Alors Gilberte est restée ici à Castelnau, puis elle a épousé le fils de l’agricultrice chez qui elle avait trouvé du travail en arrivant. Elle est restée quarante-trois ans mariée à son second époux avant qu’il ne décède à son tour il y a deux ans. Maintenant, elle vit seule et surtout, elle tient absolument à rester chez elle et non pas en Ehpad pour conserver sa liberté.
Après le départ de la pharmacienne, je parviens à prendre la parole pour lui présenter le projet photo à partir de mon livre sur la Goutte-d’Or, en me disant que des photos de Paris pourront l’intéresser. Puis, Bianca, l’auxiliaire de vie, arrive. Elle parvient à trouver de quoi faire déjeuner Gilberte et lui prépare son repas. J’en profite pour commencer les photos afin d’avoir le temps de les faire d’ici l’heure de la sieste. Alors que je suis dans le salon qui lui sert aussi chambre pour installer mon appareil, j’en profite pour échanger avec Bianca. Mais Gilberte, ne voulant peut-être pas rester seule à la cuisine, vient nous retrouver et décide de finir son repas ici, assise sur son fauteuil, l’assiette sur un plateau.
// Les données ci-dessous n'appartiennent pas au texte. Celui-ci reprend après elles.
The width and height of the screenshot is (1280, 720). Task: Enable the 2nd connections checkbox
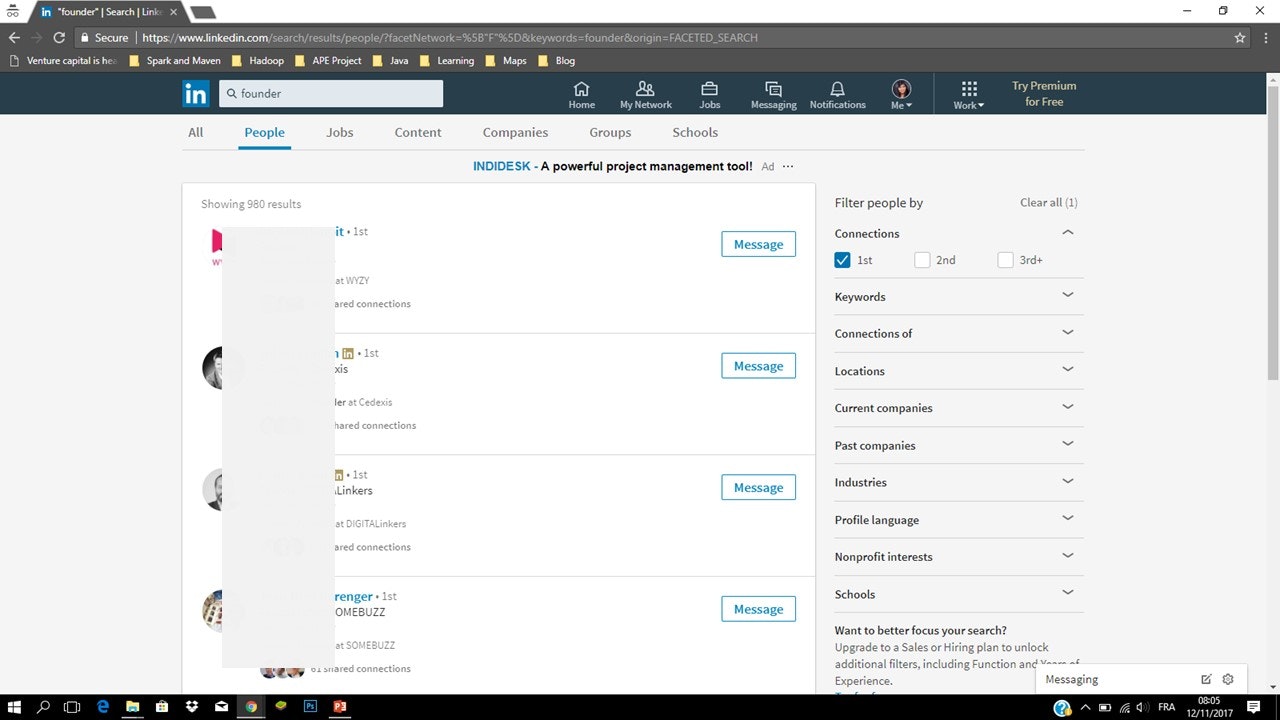point(922,259)
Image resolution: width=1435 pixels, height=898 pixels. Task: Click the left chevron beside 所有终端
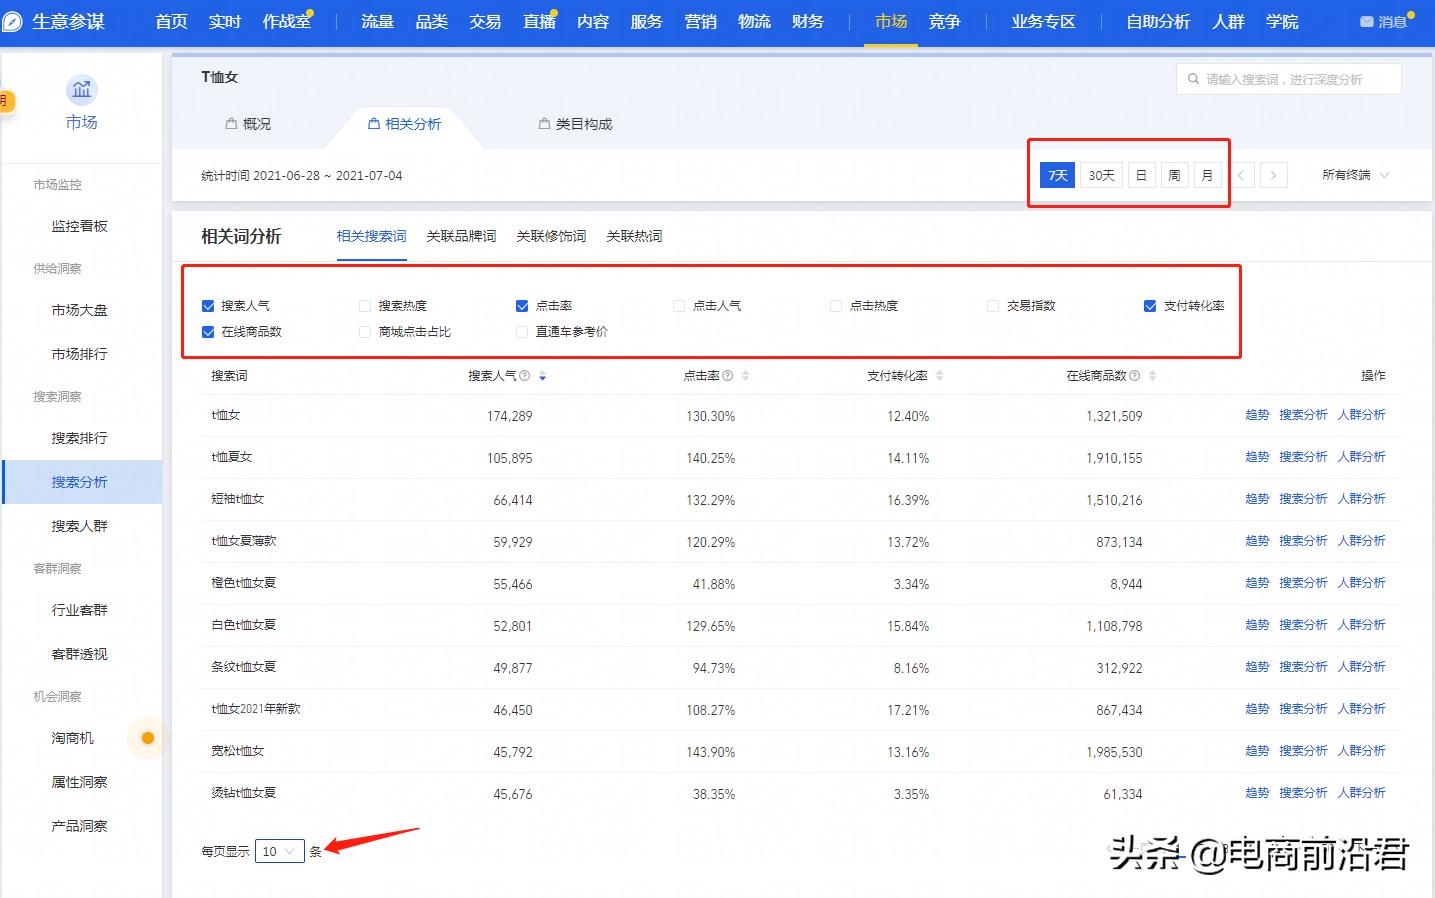click(x=1241, y=175)
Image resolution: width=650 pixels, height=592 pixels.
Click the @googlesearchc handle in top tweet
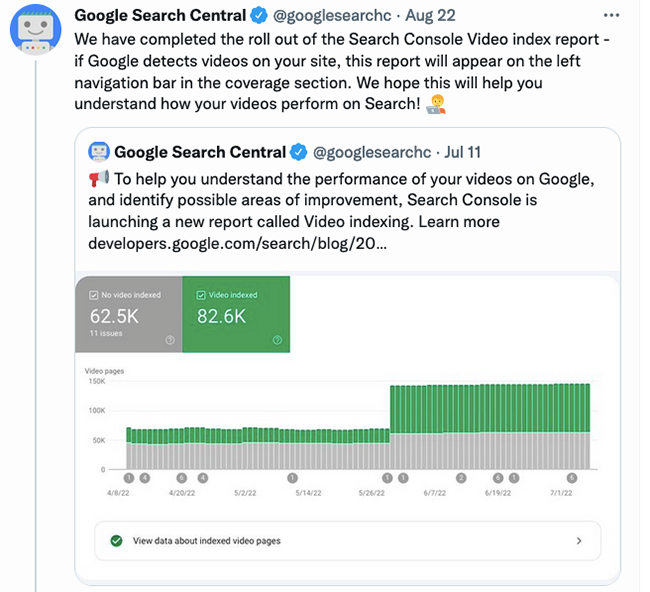click(332, 15)
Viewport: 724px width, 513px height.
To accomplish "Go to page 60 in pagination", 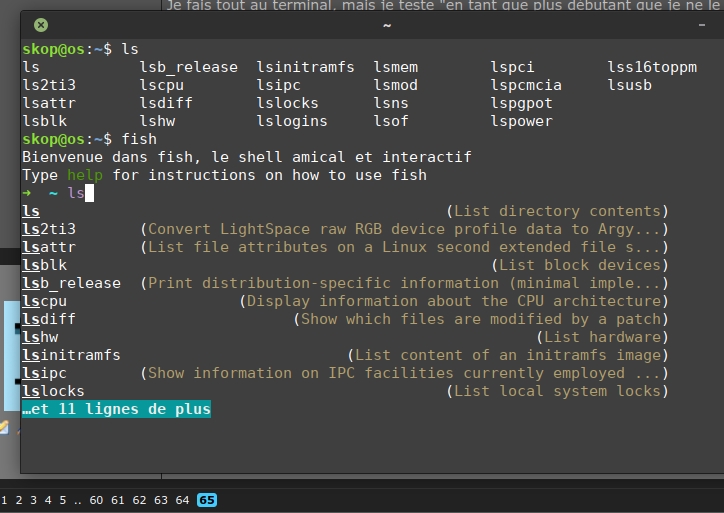I will [x=96, y=500].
Je prends ensuite le temps de photographier toutes les pièces puis, une fois Bianca partie, comme Gilberte est dans un angle du salon que je n’ai pas pu photographier, je lui demande si je peux la prendre. Elle me dit « évidemment ! ». 
Je fais la première photo d’elle dans son fauteuil, quasi allongée, avec son déambulateur à côté, mais je sens que l’image n’est pas juste. Comme elle lit beaucoup, je lui propose d’en faire une autre avec un livre dans les mains, en train de lire.
La pose me semble plus adaptée à sa personnalité.

Hortense Soichet

Hortense Soichet  travaille sur l’habitat, plus précisément sur la relation que les occupants entretiennent avec leur lieu de vie. Pour cela elle procède à des relevés visuels et sonores, par photographie des espaces et sauvegarde des récits que les habitants livrent sur leur domicile. 

Cette photographie vient d’une exploration de 2022 du sud du Lot, avec le soutien  du dispositif Culture, Santé, Handicap et Dépendance de la DRAC et ARS Occitanie et de l’artothèque du Lot.

Deux sièges fauteuils, l’un est vide

Un absent ? Il servira en attendant à poser les journaux. Gilberte est bien installée pour la photographie, en position lecture, avec La lune à l’envers en main, vite ouvert pour quelques secondes. L’autrice éclaire ses lectrices pour découvrir « leur chemin de vie », les influences de la lune, ce qui peut arriver d’heureux. Il se peut que Gilberte suive les signes dans les jeux de cartes, lorsque celles-ci annoncent une voie nouvelle.
L’absent, le mari.
Le fauteuil restera là à ses côtés.
Vieillir à deux, puis seul.
Deux fauteuils pour un.
Viser le bonheur à deux, puis seul ? Conversion biographique.
Pour cela, Gilberte avait fait accrocher le poème de Victor Hugo au-dessus de la porte :

VIELLIR À DEUX. « Quand deux cœurs en s’aimant ont doucement vieilli, oh ! quel bonheur profond, intime, recueilli ! ( …) L’impossibilité de vivre l’un sans l’autre ; Chérie, n’est-ce pas ? Cette vie est la notre ! »

Mais c’est malgré tout possible.
Entre les influences de la lune et l’image de la petite Sainte Vierge glissée sous les plantes, sur la droite, Gilberte tient sa vie autrement que par le déambulateur roulant, les cannes sécurisées, les chaussures cramponnées. Elle s’assure d’un récit vivifiant. Faire le virage, lentement.